The following version of this book was used to create this guide: O’Brien, Tim. Tomcat in Love. Broadway Books, 1998.
Tim O'Brien's novel begins in Minnesota in 1952, where Thomas and Herbie are neighbors and childhood best friends. At seven years old, Thomas is deeply enamored with Herbie’s sister, Lorna Sue. When Thomas starts dating Lorna Sue during their junior year of high school, Herbie shows disdain toward their relationship. Thomas and Lorna Sue eventually marry and are together for 20 years.

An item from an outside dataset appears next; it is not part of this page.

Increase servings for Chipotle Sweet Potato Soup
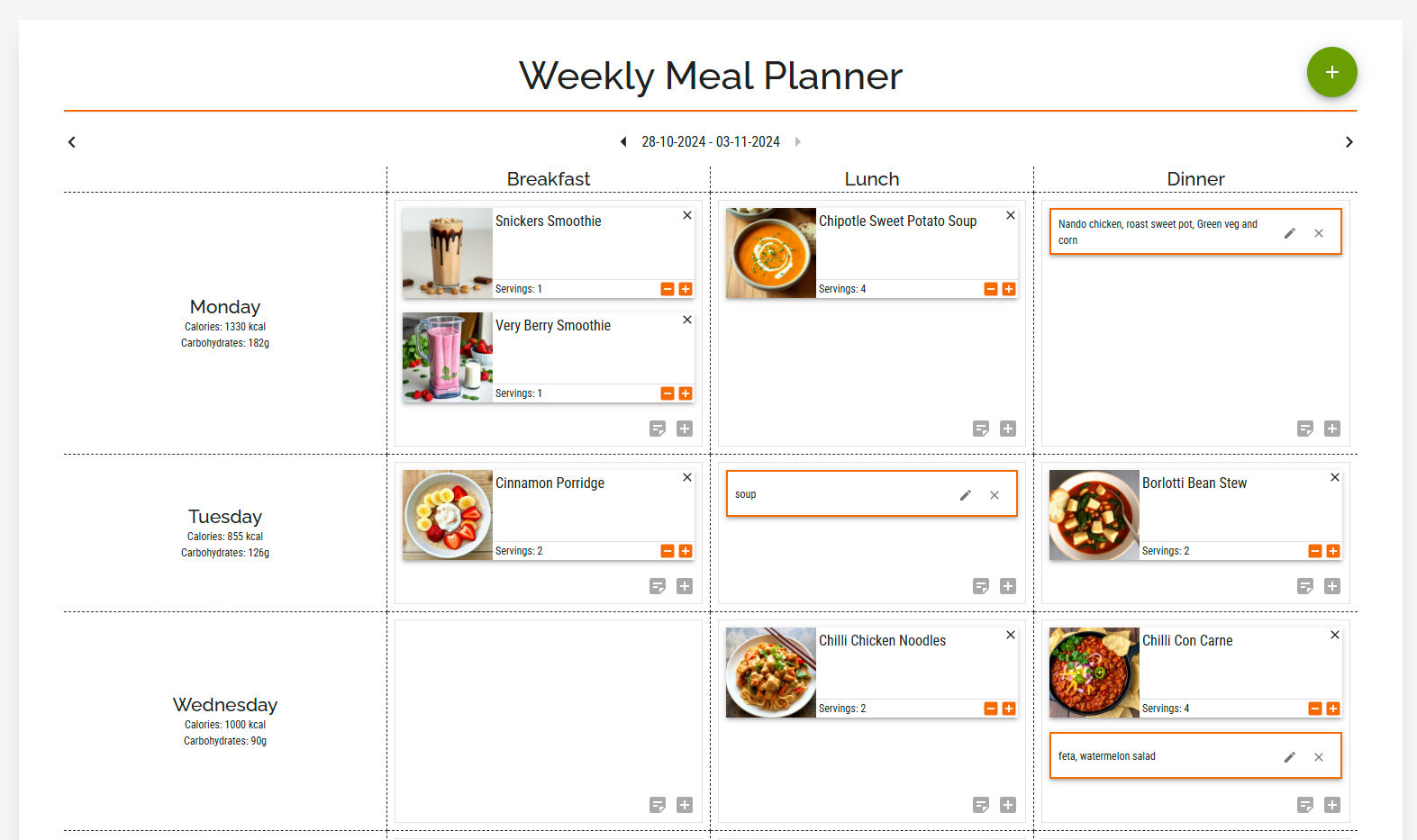Image resolution: width=1417 pixels, height=840 pixels. [1008, 289]
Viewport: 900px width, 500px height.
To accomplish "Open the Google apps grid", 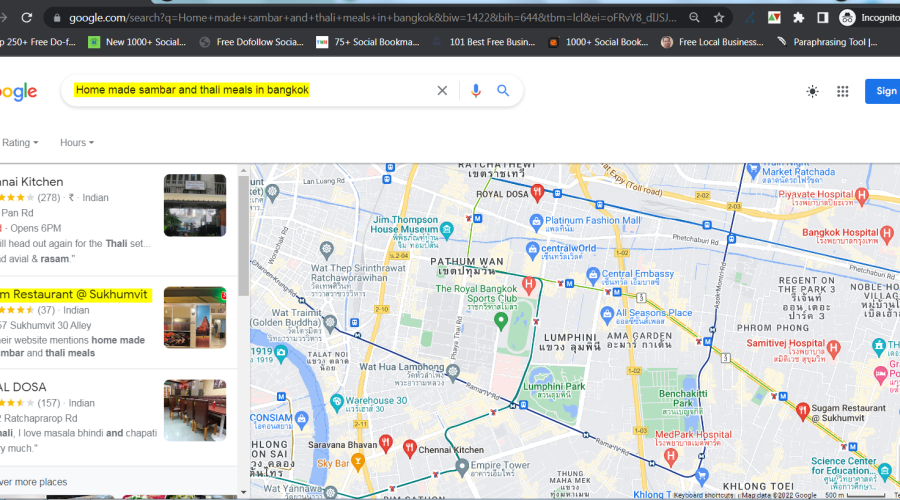I will click(843, 91).
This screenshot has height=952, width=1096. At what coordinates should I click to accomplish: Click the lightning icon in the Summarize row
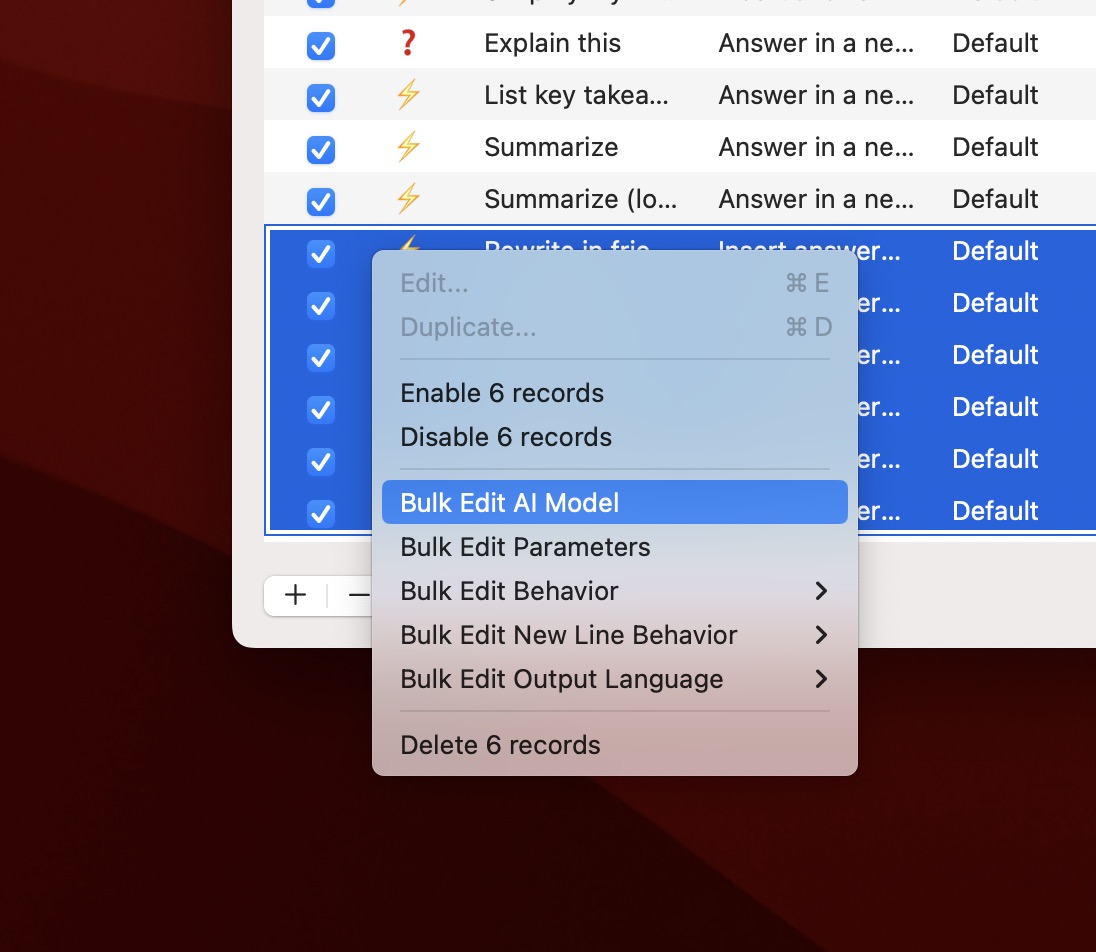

Lorna Sue divorces Thomas after Herbie reveals a secret pile of private documents that Thomas has been hiding under his mattress. It contains checks written to a fake psychiatrist, whom Thomas had been promising Lorna Sue that he had been seeing. Since Lorna Sue broke his heart, Thomas decides to take revenge by destroying her relationship with her new husband, who is referred to only as “the tycoon” (23). While stalking the couple in Tampa, he purchases lingerie and a sex toy, intending to plant them the tycoon’s car to make Lorna Sue question the tycoon’s fidelity.
In Minneapolis, Thomas visits the house he grew up in as a child when the owner of the house, Mrs. Kooshof, discovers him. At first she apprehends him as a trespasser, but then, beguiled by his good looks, invites him into her home. Thomas divulges his plans for retribution to Mrs. Kooshof. His goal is to have Lorna Sue to fall back in love with him, remarry her and then leave her so that she may experience the same heartbreak she made him feel. Mrs. Kooshof continues to enter into a physical relationship with Thomas as she is hoping he will fall in love with her instead.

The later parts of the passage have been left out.